French and American actress

Beatrice Rosen is a French and American actress. Her credits include the TV sitcom Cuts and movie 2012.

==Early life and education==
Born in New York City, United States to an American father and French mother, Rosen grew up in Paris, and became an actor, before moving to America in 2004 to further her career.

==Career==
Rosen has worked in films and television in the US, France and in the UK. She portrayed Gabrielle la Claire, daughter of the French ambassador in the film Chasing Liberty (2004). She played a role in the final season of the WB series Charmed (2005), as innocent Maya Holmes as Piper Halliwell's first new identity. She appeared in the fourth season of the WB series Smallville (2005), as Dawn Stiles, a girl who wanted desperately to be prom queen. In 2008, she played Natascha, the prima ballerina and Bruce Wayne's date, in Christopher Nolan's The Dark Knight (2008). She appeared in Sharpe's Peril of the Sharpe series in 2008.

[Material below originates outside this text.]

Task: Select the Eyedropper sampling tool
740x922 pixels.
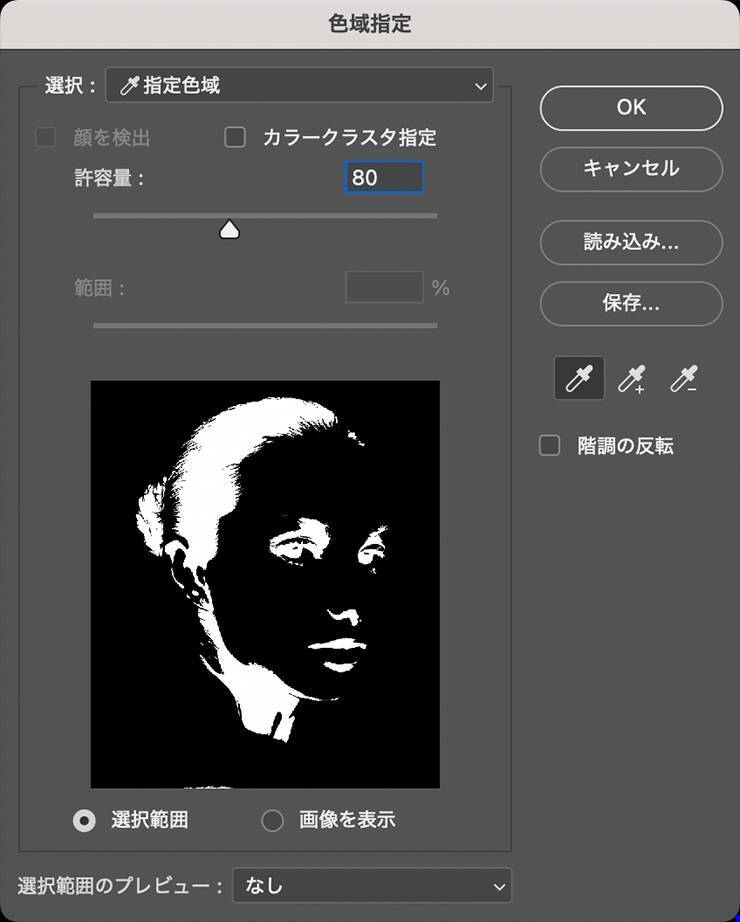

Rosen was a series regular on the comedy series Cuts (2005–2006), She played Tamara in the Roland Emmerich film 2012 (2009).

Rosen also played Marylin Monique in David E. Kelley's legal drama Harry's Law during the 2010–11 television season.

In 2010 and 2011 Rosen was Lancel's brand ambassador.

In 2015, she played Nadia Paquet in the Fox drama Backstrom.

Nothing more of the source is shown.